Because the new viewer will be plugin-based, it is natural that the graphics renderer, responsible for drawing the virtual world on the screen, is also another plugin.

The new viewer will be initially developed to display 3D graphics on desktop and laptop PC's, and the default renderer plugin we develop will reflect this. But because of the plugin nature, it will be possible to also create 2D or even text renderer plugins for more limited hardware in the future.

The default 3D renderer plugin will provide a platform- and rendering API-independent way of drawing objects on the screen. In addition to just displaying the 3D objects in the virtual world view, it should also provide facilities to draw arbitrary 2D and 3D elements on top of the world view, for head-up-displays (HUDs), tools and debug information for instance.

The default 3D renderer will use the LGPL-licensed open source 3D rendering engine OGRE [1], which has a clean, extensible object-oriented design, is relatively easy to learn to program to, and is actively developed. OGRE is multiplatform and has support for both Direct3D and OpenGL rendering APIs. It supports features expected of modern rendering engines such as programmable shaders, materials defined through a declaration language, particle effects, skeletal animation, post processing effects, and level-of-detail.

Other alternatives to OGRE are for example Irrlicht [2] and OpenSceneGraph [3]: both are also open source multiplatform rendering engines. However, Irrlicht does not have as clean design as OGRE, and also for example its material capabilities are not nearly as powerful as in OGRE. OpenSceneGraph on the other hand is a complex and extensible OpenGL-based rendering engine, which has a significantly steeper learning curve compared to OGRE while not providing superior features. On Windows machines it is preferable to use Direct3D if possible due performance and compatibility: especially low-end graphics cards usually support Direct3D better in their drivers.

Features

The default 3D renderer will expose OGRE features and capabilities through its interface, these include but are not limited to:

High-level:

• 3D mesh-based objects
• Terrain geometry
• Animations (both vertex and skeletal)
• Lights - point light, spot light and directional light
• Particle emitters
• Billboards
• Materials
• Textures
• Shaders

Low-level:

• Arbitrarily definable 3D geometry (for example manually created shapes such as boxes / spheres)
• Performing arbitrary rendering operations

Assets

The renderer plugin must be able to dynamically receive and take into use assets that come through the viewer's asset cache system, or alternatively are manually (programmatically) created: these assets include meshes and their skeletons, textures, materials and shaders. It should be noted that OGRE usually works best with assets that are pre-loaded at program start, so in some cases modification of the OGRE library may be necessary. In this case, patches should be submitted upstream: making Ogre more dynamic will benefit all of its users.

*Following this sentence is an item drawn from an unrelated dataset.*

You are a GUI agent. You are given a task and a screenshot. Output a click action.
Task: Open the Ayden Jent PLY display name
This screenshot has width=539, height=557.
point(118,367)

On interface and abstraction

Because of the complexity of all the renderer features, it is to be expected that some OGRE abstractions will leak outside of the default renderer to the other modules using the renderer. However, the abstractions should not leak to the core framework itself. It would be a large and time-wasting job to create an abstract interface for all the renderer features and parameters just in an attempt to hide OGRE. This interface would still probably become very OGRE-like, and for other possible future renderers a different kind of interface might be needed in any case.

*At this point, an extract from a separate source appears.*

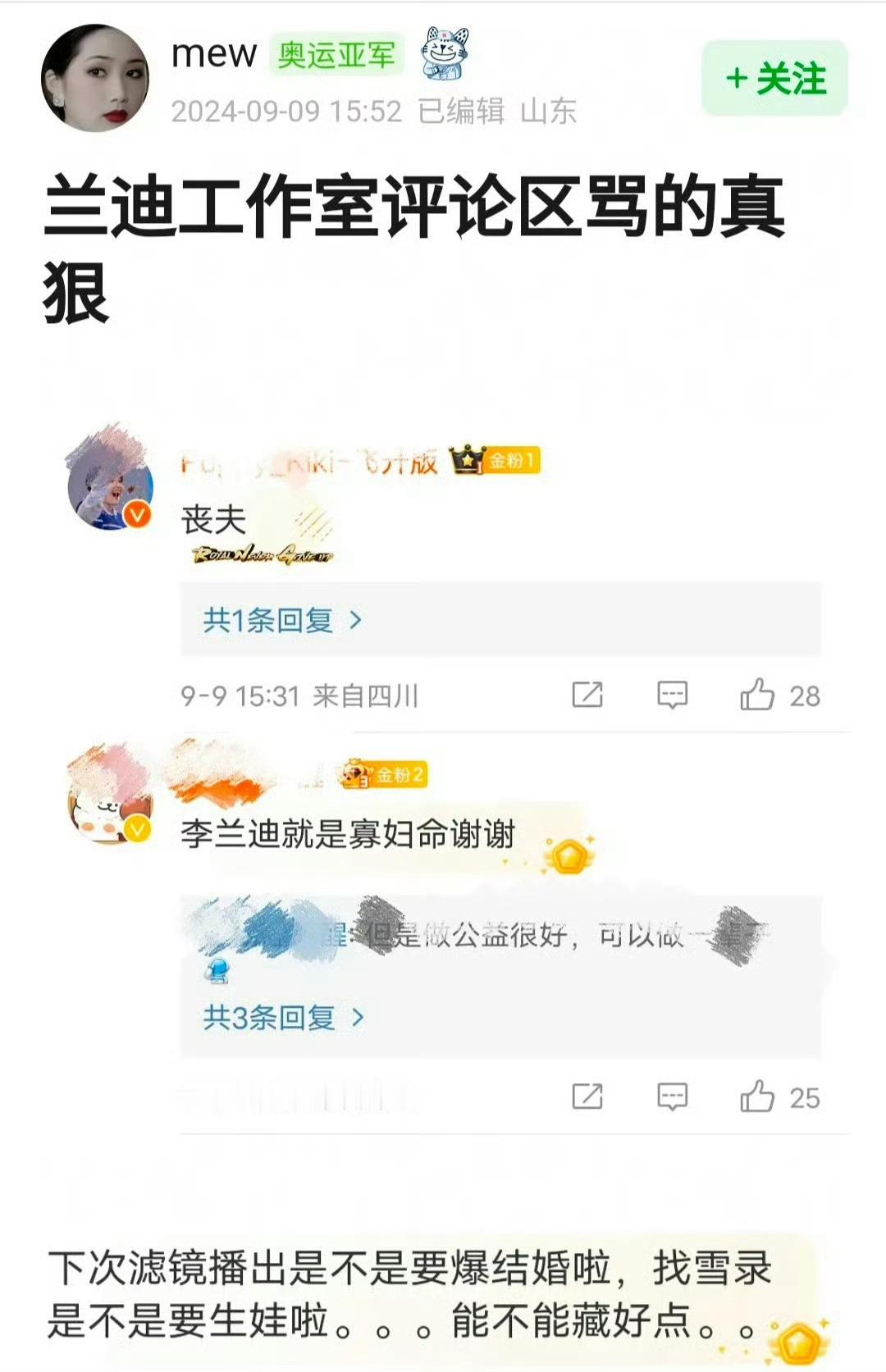Screen dimensions: 886x1372
Task: Like the comment showing 25 likes
Action: tap(757, 1096)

In any case, the kind of a renderer plugin used affects heavily how it will be used by the other modules. This is not limited to just the function interface, but also the asset data fed to the renderer: a 2D renderer plugin could not naturally use 3D mesh data in a sensible way.

Operation

When initializing, the renderer plugin must possibly interact with the graphical user interface to create its rendering window, if the world view is embedded into the GUI. But in case of no GUI embedding, the renderer plugin should create and manage the rendering window by itself.

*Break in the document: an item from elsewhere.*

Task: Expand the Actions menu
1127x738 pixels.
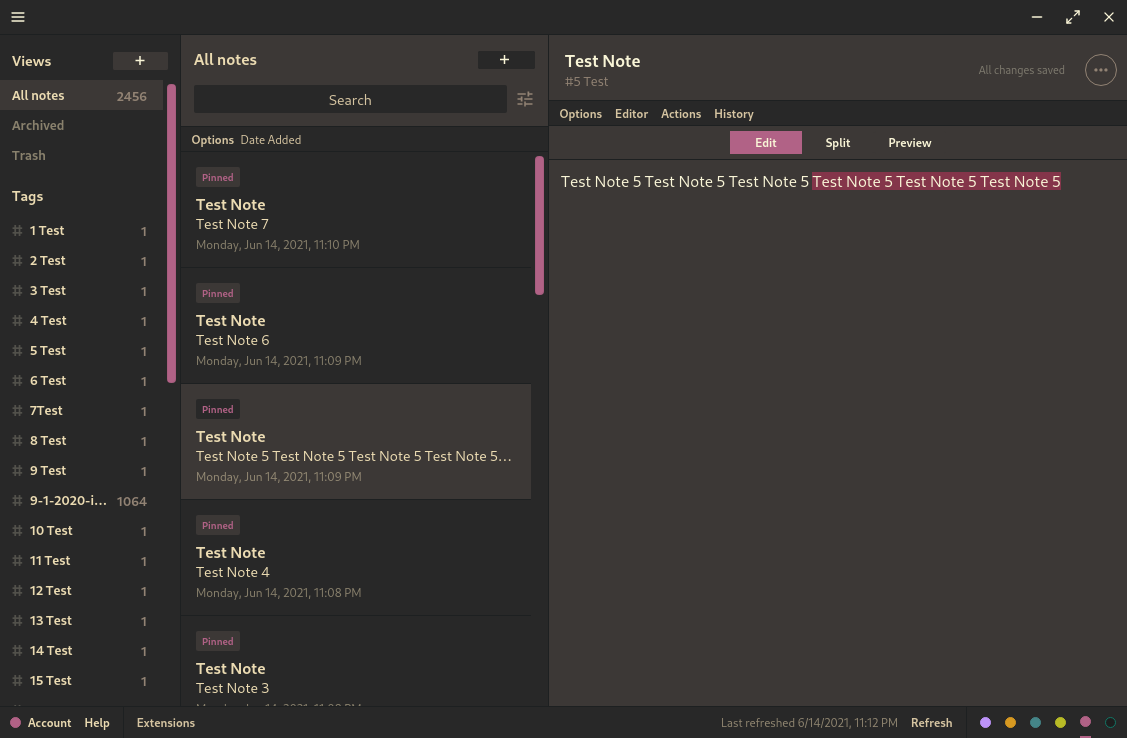Action: click(x=681, y=114)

To actually display objects inside the virtual world, world entities will have renderer-related components exposed by the renderer plugin, such as a mesh component or a light component. When the set/get functions of these components are used, for example setting the material of a mesh or the intensity of a light, the values will be set/queried from the underlying rendering engine.

The renderer plugin offers a service method to render the scene. This will be called by the viewer framework for each frame of processing. When finished with the world rendering, the renderer will send a "post-render" event, into which other modules can subscribe to perform custom drawing on top of the world view as desired: heads-up-displays, 2D/3D tools and debug drawing.

Use cases

Renderer initialization without embedding into user interface

• The renderer plugin is initialized.
• The renderer queries for a user interface module that supports embedding (Qt/GTK+ for example) and finds none.
• The renderer creates its own rendering window, that may be fullscreen or not.

Renderer initialization with embedding into user interface

• The renderer plugin is initialized.
• The renderer queries and finds an user interface module that supports embedding.
• The renderer requests the window handle to be used for the rendering window from the user interface.
• The renderer creates the rendering window using the received window handle.

Rendering a frame, including custom rendering

• As a part of the frame update process, the core framework calls the renderer's render() service function.
• The renderer redraws the 3D world view to its rendering window.
• The renderer sends a post-render event, which is to be reacted into immediately.
• A heads-up-display module receives the post-render event and draws its own elements into the rendering window, using the renderer's rendering operation API.
• The renderer swaps buffers, making the just rendered frame visible.

Adding a 3D mesh into the world

• A mesh component is added into a world entity.
• Appropriate parameters (mesh asset to use, material etc.) are set using the mesh component's API.
• The mesh will appear in the 3D world on subsequent frames.

Performing a ray cast query

• A module wants to know what object is in a certain direction (for example in the direction pointed by the mouse cursor).
• To get this information, it asks the renderer, via a function call, to perform a ray cast query.
• The renderer performs the ray cast, using OGRE scene manager facilities, and going into per-poly checking as necessary.
• A list of objects, sorted in nearest-first fashion, is returned.

Showing an activity icon on top of an avatar

• A user is typing into a chat window and an activity/busy icon should be displayed above her avatar.
• A billboard component, that will display the busy icon, is added to the avatar entity with an appropriate position offset, by the World Logic module.
• After the user has finished typing, the billboard component is removed by the World Logic module.

UML diagram

Citations

1. OGRE

   (http://www.ogre3d.org/)

2. Irrlicht

   (http://irrlicht.sourceforge.net/)

3. OpenSceneGraph

   (http://www.openscenegraph.org/projects/osg)